• [出典本文]:
* * * * * * * * *

猫のトリコモナス症:症状、検査、治療、予防について
トリコモナス症とは?
トリコモナス症は、トリコモナス原虫という寄生虫が猫の大腸に寄生することで起こる感染症です。感染しても症状が出ない猫もいますが、症状が出る場合は主に下痢が見られます。
猫のトリコモナス症の症状
- 水様性または粘液性の軟便、下痢
- 血便
- 排便時の痛み
- 食欲不振
- 体重減少
ただし、これらの症状は他の病気でも見られるため、トリコモナス症かどうかを判断するには検査が必要です。
検査方法
- 糞便検査: 顕微鏡でトリコモナス原虫を直接観察します。
- PCR検査: トリコモナス原虫のDNAを検出します。糞便検査よりも感度が高く、少量の原虫でも検出できます。
検査費用
検査費用は動物病院によって異なりますが、糞便検査は1,000円〜3,000円程度、PCR検査は5,000円〜10,000円程度が目安です。院内で行われる顕微鏡の糞便検査ではなかなか見つからないことも多く、PCR検査がより精度は高いです。
治療方法
トリコモナス症の治療には、原虫を駆除する薬(国内ではロニダゾール・フラジール等が一般的)が使用されます。薬の種類や投与期間は、猫の症状や年齢などによって獣医師が判断します。大変苦い薬で飲ませるのに苦慮しますが、ちゅーるなどに混ぜて与えるのも可能。

* * * * * * * * *

• [記録の抜粋]:

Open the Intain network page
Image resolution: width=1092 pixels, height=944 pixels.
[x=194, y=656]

* * * * * * * * *

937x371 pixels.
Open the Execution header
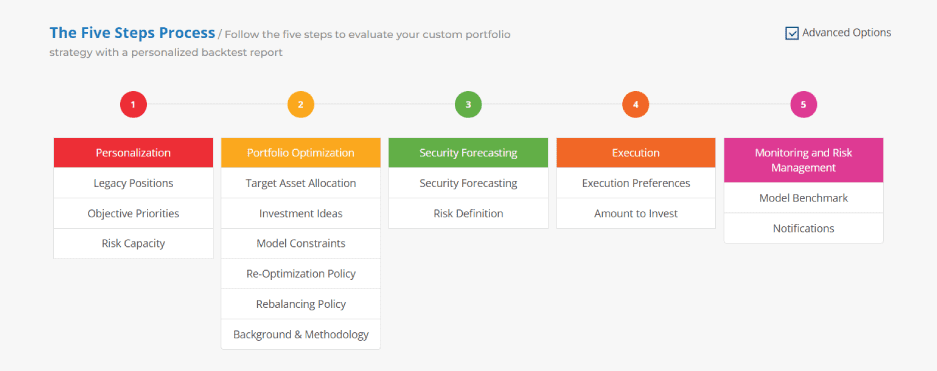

* * * * * * * * *

• [資料を読み解く]:
(A) 猫のトリコモナス症についての本文のうち、「トリコモナス症は、トリコモナ」で始まり「- PCR検査: トリコモナス原虫のDNAを検出します。糞便検査よりも感度が高く、少量の原虫でも検出できます。」で終わる部分を、一字一句違えずに書き写してもらえますか?
(B) 猫のトリコモナス症についての本文を、最後の文の後から書き継いでもらえますか?
これらの記録は、猫のトリコモナス症についての本文とは無関係です。

• [課題別の結果]:
(A)
トリコモナス症は、トリコモナス原虫という寄生虫が猫の大腸に寄生することで起こる感染症です。感染しても症状が出ない猫もいますが、症状が出る場合は主に下痢が見られます。
猫のトリコモナス症の症状
- 水様性または粘液性の軟便、下痢
- 血便
- 排便時の痛み
- 食欲不振
- 体重減少
ただし、これらの症状は他の病気でも見られるため、トリコモナス症かどうかを判断するには検査が必要です。
検査方法
- 糞便検査: 顕微鏡でトリコモナス原虫を直接観察します。
- PCR検査: トリコモナス原虫のDNAを検出します。糞便検査よりも感度が高く、少量の原虫でも検出できます。

(B)
一度感染するとなかなか厄介な寄生虫で、一度陰性に転じても体力が落ちた際に症状が出てくることも多くあります。そのため、完治は難しいとされており根気強く治療を続けていくことが大切です。
予防法
- トイレの清潔を保つ: トリコモナス原虫は糞便を介して感染するため、トイレを清潔に保つことが重要です。
- 多頭飼育の場合は注意: 感染猫と他の猫を隔離し、トイレを別にするなどの対策が必要です。
- 新しい猫を迎える際は検査: 新しい猫を迎える際は、事前にトリコモナス症の検査を受けることをおすすめします。ショップやブリーダーから迎えた猫であっても、飼育環境が悪いと感染している可能性があります。お迎え時は症状がなくても、腸に卵を保有していて、風邪などで免疫が下がった際に卵が孵化し、悪さをしてくる場合もありますので一度検査を受けておくと安心でしょう。
まとめ
猫のトリコモナス症は、適切な治療で完治が可能です。下痢などの症状が見られた場合は、早めに動物病院を受診して検査を受けましょう。